> **Zadanie 1**
Odpowiedz krótko na pytania dotyczące wpisu z forum zamieszczonego niżej:
(a) Jaką datę podano w polu „Dołączył”?
(b) Z jaką rasą skrzyżowana była opisana suka?
(c) Przez jaki czas od wzięcia psa ze schroniska nie było z nim problemów?
################
Forum Wieluński Zwierzyniec Strona Główna


Wieluński Zwierzyniec
Forum dla przyjaciół i wolontariuszy Przytuliska "Zwierzyniec", wielbicieli zwierząt oraz mieszkańców Wielunia. www.schronisko.wielun.pl
Odpowiedz do tematu
Przewodnik stada
Dobrusia


Dołączył: 29 Sty 2010
Posty: 11
Przeczytał: 0 tematów


Do napisania tego postu skłonił mnie ostatni przypadek z którym się do mnie zgłoszono.

Suka - mieszaniec, skrzyżowanie z border collie Bardzo agresywna, ale tylko w stosunku do obcych. Właściciele planowali ją uśpić, bo obawiali się o bezpieczeństwo dzieci mieszkających w okolicy. Na szczęście, znajomi polecili im mnie i problem - po długiej rehabilitacji udało się rozwiązać.

Pies został wzięty ze schroniska i przez pierwsze pół roku nie było problemów. Niestety, po roku sytuacja wymknęła się spod kontroli. Suka w ogóle nie słuchała właścicieli, rzucała się na innych ludzi i zwierzęta. Było mi jej bardzo szkoda - bo to nie była jej wina, że stała się zagrożeniem dla otoczenia.

Dlaczego doszło do takiego wypaczenia charakteru zwierzaka? Niestety z braku wiedzy i zrozumienia kim tak naprawdę jest nasz podopieczny. A kim jest? Przede wszytskim psem, dalekim przodkiem wilka, który znajduje się w sztucznych dla niego warunkach. Nie jest w stanie odczuwać i myśleć tak jak człowiek. Niestety właściciele często nie zdają sobie sprawy z tego i źle interpretują jego zachowania.

Myślicie że przypadek agresywnego psa jest Wam odległy i Wy nie popełniacie podobnych błędów, które mogą się zakończyć tragedią? A czy nie zdażyło Wam się powiedzieć: mój pies się cieszy jak widzi gości/ idzie na spacer? Niestety, pies się nie cieszy - pies jest tylko podniecony, czyli wchodzi w stan, w którym nie kontroluje się w pełni, robi rzeczy, na które nie macie wpływu. I co z tego? - zapytacie. A to, że to nie Wy wyprowadzacie psa, a to on Was. I to, że nie macie wpływu na to czy nowe ubranie Waszych gości zostanie w stanie nienaruszonym.

Pies, znajdując się w nienaturalnych dla niego warunkach- jakimi bez wątpienia są miasto, czy nawet obejście gospodarskie traci "grunt pod nogami"- bo skąd ma np. wiedzieć, że nie wolno wbiegać pod samochód? Przecież w lesie z którego pochodzą jego przodkowie drapieżnika o nazwie pojazd mechaniczny nigdy nie było. A zatem, musi polegać bezwzględnie na człowieku. Ale czy rzeczywiście może?
################
> **Zadanie 2**
Proszę zebrać z rekordów poniżej każdy wiersz, w którym występuje słowo „More”. Wielkość liter ma znaczenie.

> **Rekordy danych**
################
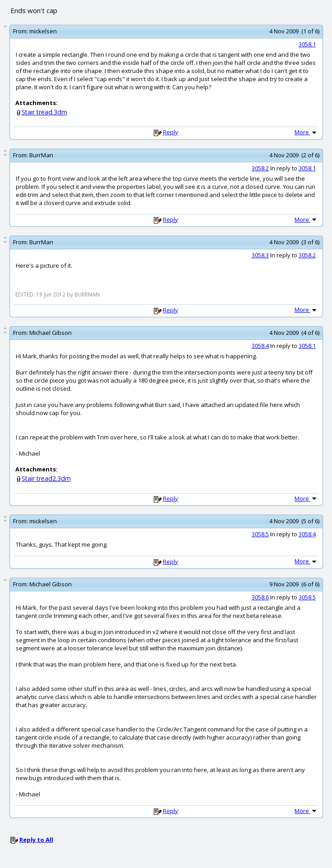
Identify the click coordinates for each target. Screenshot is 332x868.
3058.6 (260, 597)
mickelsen (43, 31)
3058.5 (260, 534)
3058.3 (260, 255)
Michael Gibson (51, 333)
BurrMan (41, 155)
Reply (171, 132)
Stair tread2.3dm (46, 478)
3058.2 (260, 168)
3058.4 (260, 346)
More (306, 132)
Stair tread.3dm (44, 112)
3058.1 (307, 44)
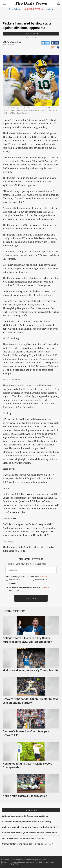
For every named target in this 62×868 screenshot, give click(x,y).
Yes (9, 591)
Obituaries (12, 583)
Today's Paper (15, 9)
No (18, 591)
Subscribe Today (34, 9)
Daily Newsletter (15, 580)
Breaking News (41, 580)
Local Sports (31, 34)
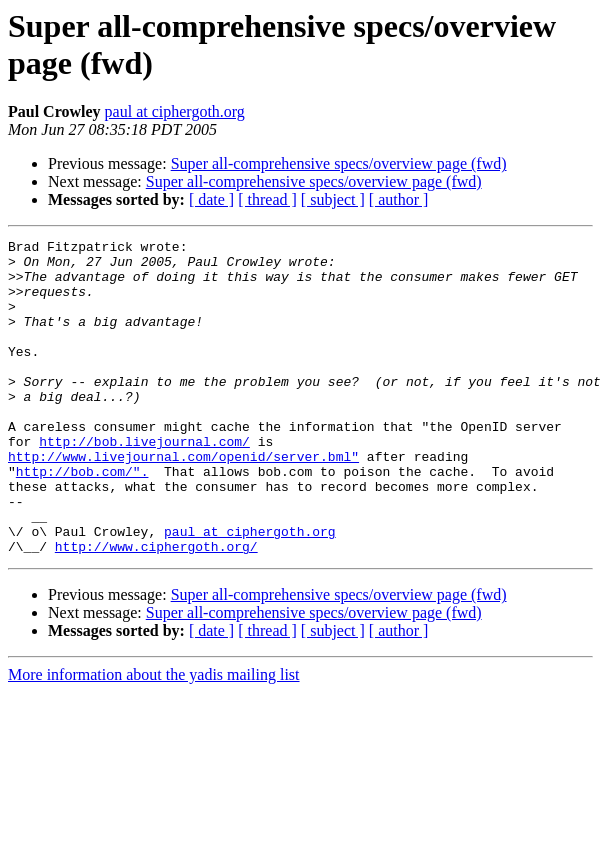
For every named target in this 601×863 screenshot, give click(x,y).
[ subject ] (333, 199)
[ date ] (211, 199)
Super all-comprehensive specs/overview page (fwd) (339, 163)
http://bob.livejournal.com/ (144, 483)
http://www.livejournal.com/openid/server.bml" (183, 501)
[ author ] (399, 199)
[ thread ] (267, 199)
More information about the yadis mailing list (154, 737)
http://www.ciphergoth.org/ (156, 609)
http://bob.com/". (82, 519)
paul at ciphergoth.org (175, 111)
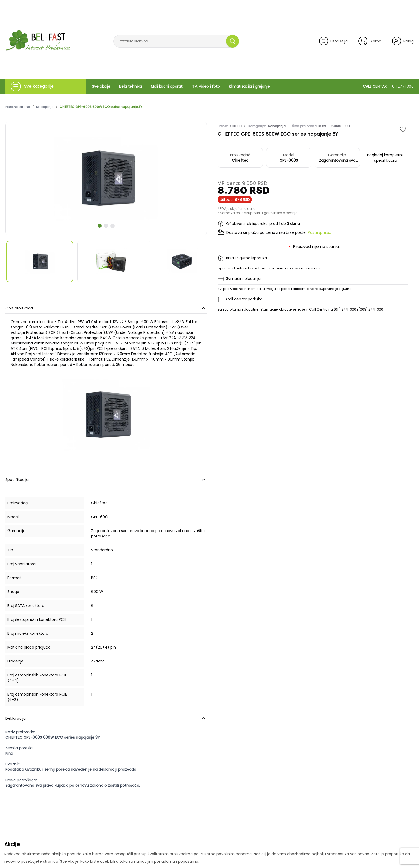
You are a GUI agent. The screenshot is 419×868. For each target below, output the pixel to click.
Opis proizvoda (106, 308)
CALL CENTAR (388, 86)
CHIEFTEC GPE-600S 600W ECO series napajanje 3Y (101, 107)
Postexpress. (319, 232)
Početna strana (18, 107)
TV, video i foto (206, 86)
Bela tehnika (130, 86)
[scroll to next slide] (100, 226)
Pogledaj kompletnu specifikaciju (386, 158)
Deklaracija (106, 718)
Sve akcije (101, 86)
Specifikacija (106, 479)
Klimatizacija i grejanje (249, 86)
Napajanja (45, 107)
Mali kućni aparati (167, 86)
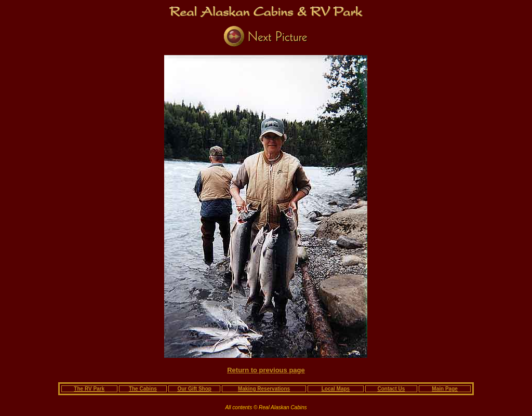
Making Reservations (264, 388)
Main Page (444, 388)
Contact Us (391, 388)
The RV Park (89, 388)
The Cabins (143, 388)
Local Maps (336, 388)
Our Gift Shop (194, 388)
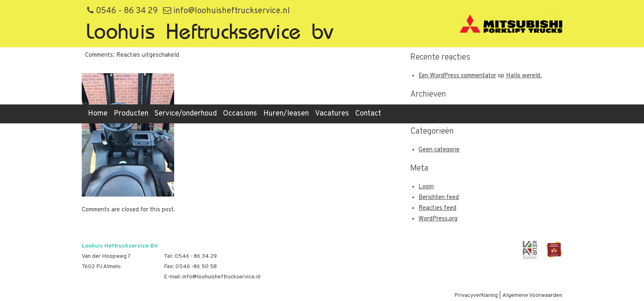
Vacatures (332, 113)
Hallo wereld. (524, 76)
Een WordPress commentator (457, 76)
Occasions (240, 113)
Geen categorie (439, 150)
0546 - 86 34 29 (122, 11)
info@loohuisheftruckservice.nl (226, 11)
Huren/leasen (286, 113)
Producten (131, 113)
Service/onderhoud (186, 113)
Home (98, 113)
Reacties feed (437, 208)
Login (426, 187)
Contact (368, 113)
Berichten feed (439, 197)
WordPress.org (438, 219)
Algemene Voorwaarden (532, 295)
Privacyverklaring (476, 295)
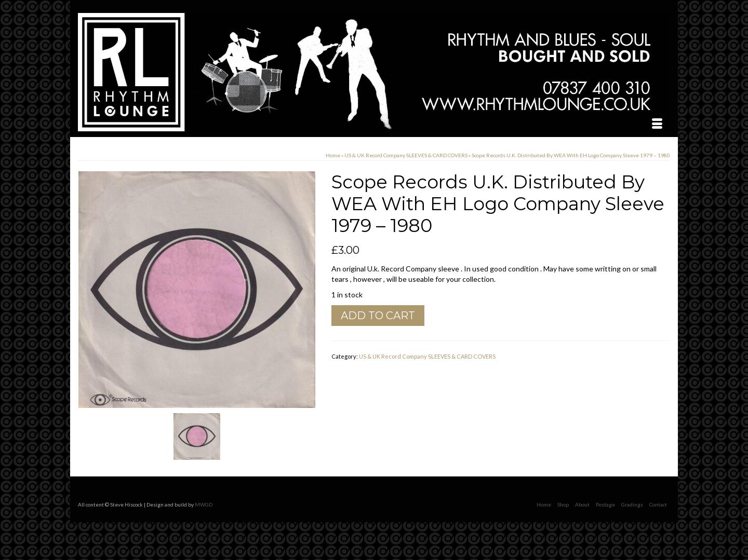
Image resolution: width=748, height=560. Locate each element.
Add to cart (378, 316)
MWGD (204, 504)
################
> **Oczekiwana odpowiedź 1**
(a) 29 Sty 2010
(b) Z border collie.
(c) Przez pierwsze pół roku.

> **Oczekiwana odpowiedź 2**
More (306, 132)
More information about the yadis mailing list (154, 737)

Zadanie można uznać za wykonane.